No one can complain that American independent film has ignored the Iraq War. If anything, the subject has been tapped so extensively by documentarians and narrative filmmakers alike that new films about our country’s misadventures in the Middle East are bound to feel awfully familiar. Case in point: The Dry Land, a painfully earnest drama about post-traumatic stress disorder that sticks so closely to the soldiers-coming-home template, writer-director Ryan Piers Williams seems to be diligently working through a checklist of returning-warrior-movie clichés.


In the underwritten lead role, Ryan O’Nan lets sad eyes and a haunted expression do most of his acting as a soldier who has difficulty settling back into small-time Texas life after a traumatic tour of duty. His service in Iraq has left him with persistent, violent nightmares, a guilty conscience, and a pile of unanswered questions about the skirmish that his tormented psyche won’t let him forget—or remember completely. The Dry Land follows O’Nan on a predictable road to bottoming out, as he drinks too much, alienates wife America Ferrera with his moodiness and violent rages, and gets a job in a slaughterhouse, perhaps not the best post-war employment for a man burdened by images of bloodshed and death.

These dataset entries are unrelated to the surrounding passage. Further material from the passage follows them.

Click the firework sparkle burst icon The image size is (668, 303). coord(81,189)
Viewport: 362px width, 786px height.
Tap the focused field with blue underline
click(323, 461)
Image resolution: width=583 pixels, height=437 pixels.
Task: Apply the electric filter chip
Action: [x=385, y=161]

The Dry Land is fundamentally concerned with stoic men who lack the eloquence to express the depth of their psychological torment, and who instead fall back on easy jokes and inane small talk. Williams designs his film as a character study of a man fighting and losing a war within himself, but his character remains an underdeveloped cipher throughout. Seemingly central subplots like his relationship with Ferrera and his post-war job are introduced, then either abandoned entirely, or handled in the most rushed, perfunctory fashion imaginable. Williams’ well-intentioned but dull, inert kitchen-sink melodrama listlessly travels such well-trod terrain that O’Nan won’t be alone in feeling like he’s experiencing the same dispiriting ordeal over and over again.